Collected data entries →
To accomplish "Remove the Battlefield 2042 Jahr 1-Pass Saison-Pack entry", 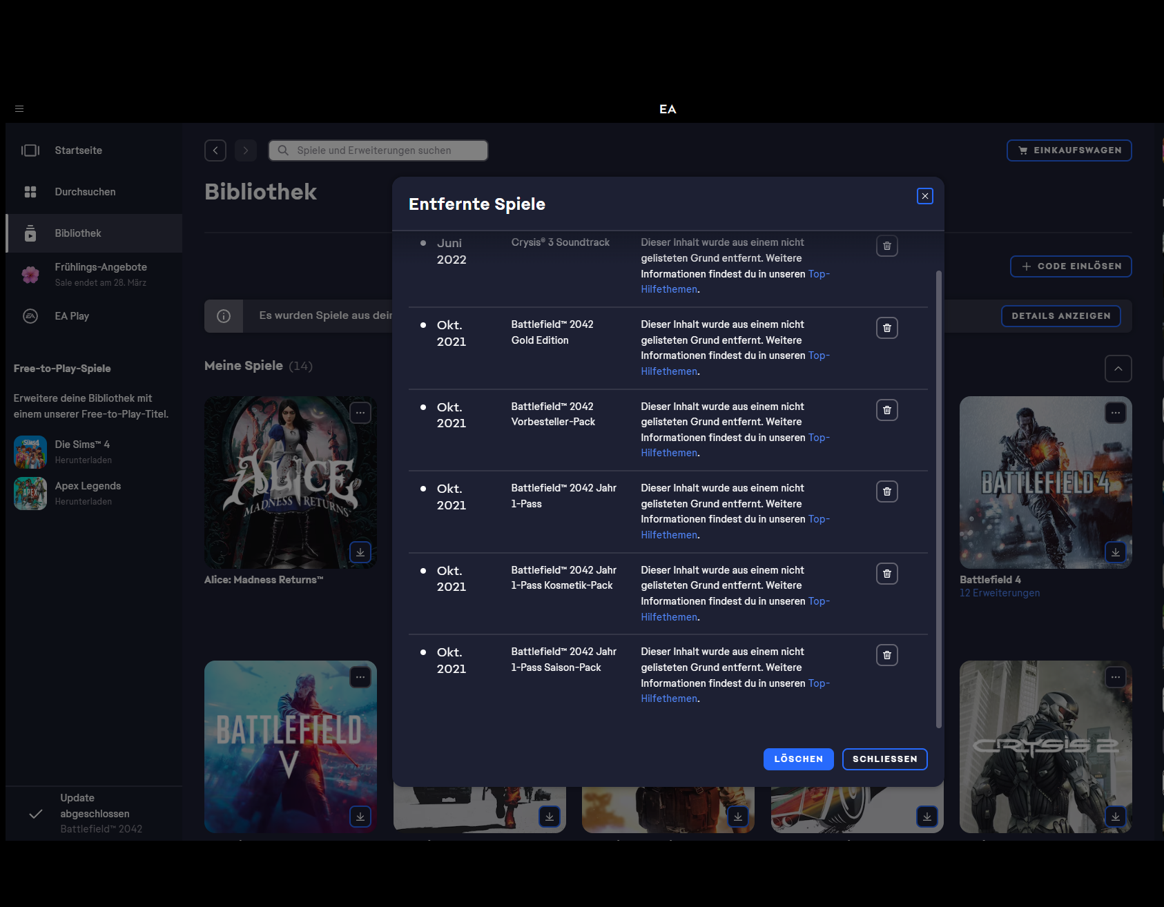I will tap(886, 655).
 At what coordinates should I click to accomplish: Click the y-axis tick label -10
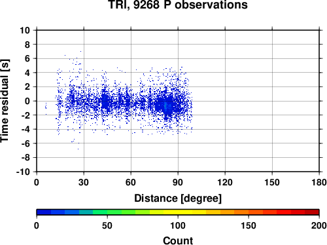click(23, 172)
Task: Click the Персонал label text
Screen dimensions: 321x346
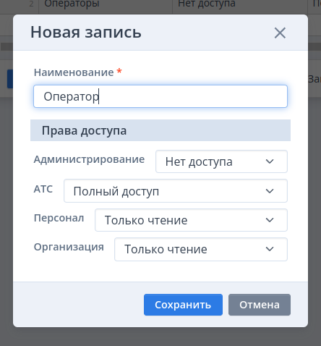Action: [x=59, y=218]
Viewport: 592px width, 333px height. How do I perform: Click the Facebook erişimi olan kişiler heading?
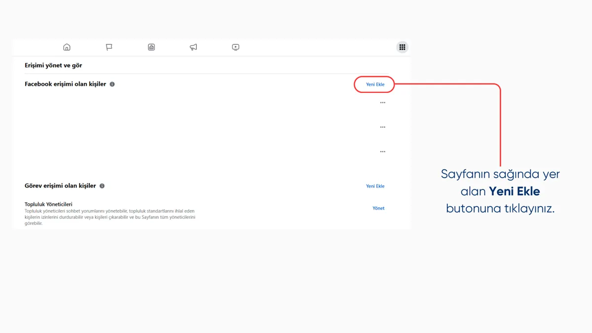(x=66, y=84)
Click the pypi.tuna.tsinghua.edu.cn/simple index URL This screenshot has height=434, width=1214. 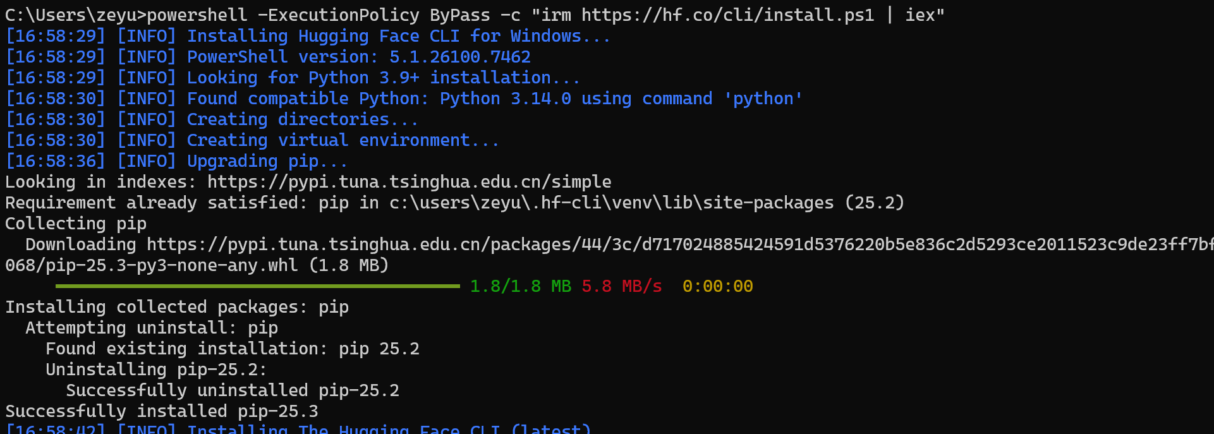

PROBLEM DESCRIPTION → Find the line with "Screen dimensions: 321x346". Return it and each line after it through the end of the data, exactly, without pictures.

YOUR RESPONSE →
Screen dimensions: 321x346
Action: [x=59, y=218]
Viewport: 592px width, 333px height. How do I perform: Click the Facebook erişimi olan kişiler heading?
(x=66, y=84)
Click the pypi.tuna.tsinghua.edu.cn/simple index URL This screenshot has height=434, width=1214. 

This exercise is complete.